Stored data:

+ + + + +

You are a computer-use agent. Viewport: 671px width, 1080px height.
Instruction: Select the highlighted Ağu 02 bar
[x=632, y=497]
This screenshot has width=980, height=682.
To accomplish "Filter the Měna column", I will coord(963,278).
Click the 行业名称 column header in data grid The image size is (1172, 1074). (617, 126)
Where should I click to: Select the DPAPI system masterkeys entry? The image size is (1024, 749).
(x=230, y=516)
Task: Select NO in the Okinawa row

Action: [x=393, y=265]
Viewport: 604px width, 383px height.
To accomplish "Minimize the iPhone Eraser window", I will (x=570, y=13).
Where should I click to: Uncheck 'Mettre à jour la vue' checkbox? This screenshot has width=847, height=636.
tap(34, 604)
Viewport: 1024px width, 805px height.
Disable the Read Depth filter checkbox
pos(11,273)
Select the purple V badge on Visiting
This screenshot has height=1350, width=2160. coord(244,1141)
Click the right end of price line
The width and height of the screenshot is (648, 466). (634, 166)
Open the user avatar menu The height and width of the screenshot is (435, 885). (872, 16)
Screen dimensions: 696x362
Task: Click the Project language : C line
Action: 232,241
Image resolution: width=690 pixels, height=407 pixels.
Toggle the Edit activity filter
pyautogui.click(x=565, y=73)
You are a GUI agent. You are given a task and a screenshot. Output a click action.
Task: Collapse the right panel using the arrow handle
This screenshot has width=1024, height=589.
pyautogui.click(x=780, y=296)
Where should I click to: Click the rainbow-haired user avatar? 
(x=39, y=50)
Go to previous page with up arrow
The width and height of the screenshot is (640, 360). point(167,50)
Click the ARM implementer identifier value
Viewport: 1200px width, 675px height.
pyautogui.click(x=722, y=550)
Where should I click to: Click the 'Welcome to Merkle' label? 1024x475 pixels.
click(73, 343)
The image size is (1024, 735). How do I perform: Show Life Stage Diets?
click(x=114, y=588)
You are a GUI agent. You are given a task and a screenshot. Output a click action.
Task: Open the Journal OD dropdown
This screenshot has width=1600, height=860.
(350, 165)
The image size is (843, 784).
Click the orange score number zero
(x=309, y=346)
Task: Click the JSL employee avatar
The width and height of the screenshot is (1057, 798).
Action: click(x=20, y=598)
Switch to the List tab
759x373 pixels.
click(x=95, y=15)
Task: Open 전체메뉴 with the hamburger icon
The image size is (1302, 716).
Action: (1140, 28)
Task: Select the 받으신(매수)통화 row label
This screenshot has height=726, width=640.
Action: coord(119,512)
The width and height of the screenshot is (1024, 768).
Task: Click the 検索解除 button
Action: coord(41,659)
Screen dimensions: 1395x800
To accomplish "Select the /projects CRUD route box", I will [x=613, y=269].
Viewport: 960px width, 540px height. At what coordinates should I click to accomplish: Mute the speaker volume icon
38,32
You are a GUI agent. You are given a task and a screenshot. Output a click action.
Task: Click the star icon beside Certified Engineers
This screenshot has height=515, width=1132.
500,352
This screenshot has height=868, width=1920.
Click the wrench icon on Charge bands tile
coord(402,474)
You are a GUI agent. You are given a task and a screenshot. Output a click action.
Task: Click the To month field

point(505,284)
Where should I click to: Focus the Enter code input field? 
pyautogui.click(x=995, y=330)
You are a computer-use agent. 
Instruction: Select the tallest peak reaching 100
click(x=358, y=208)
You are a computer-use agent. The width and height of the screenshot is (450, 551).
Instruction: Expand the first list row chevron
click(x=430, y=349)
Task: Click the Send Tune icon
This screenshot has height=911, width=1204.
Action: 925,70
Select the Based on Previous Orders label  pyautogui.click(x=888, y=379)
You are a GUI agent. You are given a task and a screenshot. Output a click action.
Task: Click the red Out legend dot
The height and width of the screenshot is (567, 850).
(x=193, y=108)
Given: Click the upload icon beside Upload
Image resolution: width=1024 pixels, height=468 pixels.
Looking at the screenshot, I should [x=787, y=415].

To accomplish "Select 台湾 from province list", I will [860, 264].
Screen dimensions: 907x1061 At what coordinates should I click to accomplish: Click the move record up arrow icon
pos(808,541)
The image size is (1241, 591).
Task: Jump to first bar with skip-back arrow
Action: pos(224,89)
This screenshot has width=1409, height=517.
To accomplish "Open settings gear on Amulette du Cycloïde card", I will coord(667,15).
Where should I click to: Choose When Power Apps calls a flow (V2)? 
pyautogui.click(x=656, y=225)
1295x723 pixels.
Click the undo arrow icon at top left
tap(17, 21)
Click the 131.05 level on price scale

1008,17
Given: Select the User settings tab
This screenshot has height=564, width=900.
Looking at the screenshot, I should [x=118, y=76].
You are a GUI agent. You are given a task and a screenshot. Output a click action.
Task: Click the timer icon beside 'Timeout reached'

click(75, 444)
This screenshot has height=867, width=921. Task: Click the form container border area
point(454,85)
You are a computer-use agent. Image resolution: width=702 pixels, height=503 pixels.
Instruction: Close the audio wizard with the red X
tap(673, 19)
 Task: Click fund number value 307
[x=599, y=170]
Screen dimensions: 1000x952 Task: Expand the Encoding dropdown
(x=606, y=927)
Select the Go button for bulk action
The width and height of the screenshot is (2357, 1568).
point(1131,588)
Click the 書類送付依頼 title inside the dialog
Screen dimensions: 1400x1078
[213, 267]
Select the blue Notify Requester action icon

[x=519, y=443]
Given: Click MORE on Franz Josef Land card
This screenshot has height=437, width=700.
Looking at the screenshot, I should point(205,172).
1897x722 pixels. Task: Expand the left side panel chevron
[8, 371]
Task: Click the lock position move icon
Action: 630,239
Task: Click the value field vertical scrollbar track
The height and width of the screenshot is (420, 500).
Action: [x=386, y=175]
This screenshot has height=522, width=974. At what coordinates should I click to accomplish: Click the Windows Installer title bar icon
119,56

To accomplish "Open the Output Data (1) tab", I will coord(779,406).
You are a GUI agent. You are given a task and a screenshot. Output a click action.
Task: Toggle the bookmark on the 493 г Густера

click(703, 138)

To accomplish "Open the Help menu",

+ + + + +

*Your assignment*. Please copy out the data above exactly.

*Solution for this task*.
You are a computer-use agent. Viewport: 671px width, 1080px height.
Instruction: Select the highlighted Ağu 02 bar
[x=632, y=497]
This screenshot has width=980, height=682.
To accomplish "Filter the Měna column", I will coord(963,278).
Click the 行业名称 column header in data grid The image size is (1172, 1074). (617, 126)
Where should I click to: Select the DPAPI system masterkeys entry? The image size is (1024, 749).
(x=230, y=516)
Task: Select NO in the Okinawa row

Action: [x=393, y=265]
Viewport: 604px width, 383px height.
To accomplish "Minimize the iPhone Eraser window", I will (x=570, y=13).
Where should I click to: Uncheck 'Mettre à jour la vue' checkbox? This screenshot has width=847, height=636.
tap(34, 604)
Viewport: 1024px width, 805px height.
Disable the Read Depth filter checkbox
pos(11,273)
Select the purple V badge on Visiting
This screenshot has height=1350, width=2160. coord(244,1141)
Click the right end of price line
The width and height of the screenshot is (648, 466). (634, 166)
Open the user avatar menu The height and width of the screenshot is (435, 885). (872, 16)
Screen dimensions: 696x362
Task: Click the Project language : C line
Action: 232,241
Image resolution: width=690 pixels, height=407 pixels.
Toggle the Edit activity filter
pyautogui.click(x=565, y=73)
You are a GUI agent. You are given a task and a screenshot. Output a click action.
Task: Collapse the right panel using the arrow handle
This screenshot has width=1024, height=589.
pyautogui.click(x=780, y=296)
Where should I click to: Click the rainbow-haired user avatar? 
(x=39, y=50)
Go to previous page with up arrow
The width and height of the screenshot is (640, 360). point(167,50)
Click the ARM implementer identifier value
Viewport: 1200px width, 675px height.
pyautogui.click(x=722, y=550)
Where should I click to: Click the 'Welcome to Merkle' label? 1024x475 pixels.
click(73, 343)
The image size is (1024, 735). How do I perform: Show Life Stage Diets?
click(x=114, y=588)
You are a GUI agent. You are given a task and a screenshot. Output a click action.
Task: Open the Journal OD dropdown
This screenshot has width=1600, height=860.
(350, 165)
The image size is (843, 784).
Click the orange score number zero
(x=309, y=346)
Task: Click the JSL employee avatar
The width and height of the screenshot is (1057, 798).
Action: click(x=20, y=598)
Switch to the List tab
759x373 pixels.
click(x=95, y=15)
Task: Open 전체메뉴 with the hamburger icon
The image size is (1302, 716).
Action: (1140, 28)
Task: Select the 받으신(매수)통화 row label
This screenshot has height=726, width=640.
Action: coord(119,512)
The width and height of the screenshot is (1024, 768).
Task: Click the 検索解除 button
Action: coord(41,659)
Screen dimensions: 1395x800
To accomplish "Select the /projects CRUD route box", I will [x=613, y=269].
Viewport: 960px width, 540px height. At what coordinates should I click to accomplish: Mute the speaker volume icon
38,32
You are a GUI agent. You are given a task and a screenshot. Output a click action.
Task: Click the star icon beside Certified Engineers
This screenshot has height=515, width=1132.
500,352
This screenshot has height=868, width=1920.
Click the wrench icon on Charge bands tile
coord(402,474)
You are a GUI agent. You are given a task and a screenshot. Output a click action.
Task: Click the To month field

point(505,284)
Where should I click to: Focus the Enter code input field? 
pyautogui.click(x=995, y=330)
You are a computer-use agent. 
Instruction: Select the tallest peak reaching 100
click(x=358, y=208)
You are a computer-use agent. The width and height of the screenshot is (450, 551).
Instruction: Expand the first list row chevron
click(x=430, y=349)
Task: Click the Send Tune icon
This screenshot has height=911, width=1204.
Action: 925,70
Select the Based on Previous Orders label  pyautogui.click(x=888, y=379)
You are a GUI agent. You are given a task and a screenshot. Output a click action.
Task: Click the red Out legend dot
The height and width of the screenshot is (567, 850).
(x=193, y=108)
Given: Click the upload icon beside Upload
Image resolution: width=1024 pixels, height=468 pixels.
Looking at the screenshot, I should [x=787, y=415].

To accomplish "Select 台湾 from province list", I will [860, 264].
Screen dimensions: 907x1061 At what coordinates should I click to accomplish: Click the move record up arrow icon
pos(808,541)
The image size is (1241, 591).
Task: Jump to first bar with skip-back arrow
Action: pos(224,89)
This screenshot has width=1409, height=517.
To accomplish "Open settings gear on Amulette du Cycloïde card", I will coord(667,15).
Where should I click to: Choose When Power Apps calls a flow (V2)? 
pyautogui.click(x=656, y=225)
1295x723 pixels.
Click the undo arrow icon at top left
tap(17, 21)
Click the 131.05 level on price scale

1008,17
Given: Select the User settings tab
This screenshot has height=564, width=900.
Looking at the screenshot, I should [x=118, y=76].
You are a GUI agent. You are given a task and a screenshot. Output a click action.
Task: Click the timer icon beside 'Timeout reached'

click(75, 444)
This screenshot has height=867, width=921. Task: Click the form container border area
point(454,85)
You are a computer-use agent. Image resolution: width=702 pixels, height=503 pixels.
Instruction: Close the audio wizard with the red X
tap(673, 19)
 Task: Click fund number value 307
[x=599, y=170]
Screen dimensions: 1000x952 Task: Expand the Encoding dropdown
(x=606, y=927)
Select the Go button for bulk action
The width and height of the screenshot is (2357, 1568).
point(1131,588)
Click the 書類送付依頼 title inside the dialog
Screen dimensions: 1400x1078
[213, 267]
Select the blue Notify Requester action icon

[x=519, y=443]
Given: Click MORE on Franz Josef Land card
This screenshot has height=437, width=700.
Looking at the screenshot, I should point(205,172).
1897x722 pixels. Task: Expand the left side panel chevron
[8, 371]
Task: Click the lock position move icon
Action: 630,239
Task: Click the value field vertical scrollbar track
The height and width of the screenshot is (420, 500).
Action: [x=386, y=175]
This screenshot has height=522, width=974. At what coordinates should I click to accomplish: Click the Windows Installer title bar icon
119,56

To accomplish "Open the Output Data (1) tab", I will coord(779,406).
You are a GUI agent. You are given a task and a screenshot. Output a click action.
Task: Toggle the bookmark on the 493 г Густера

click(703, 138)

To accomplish "Open the Help menu",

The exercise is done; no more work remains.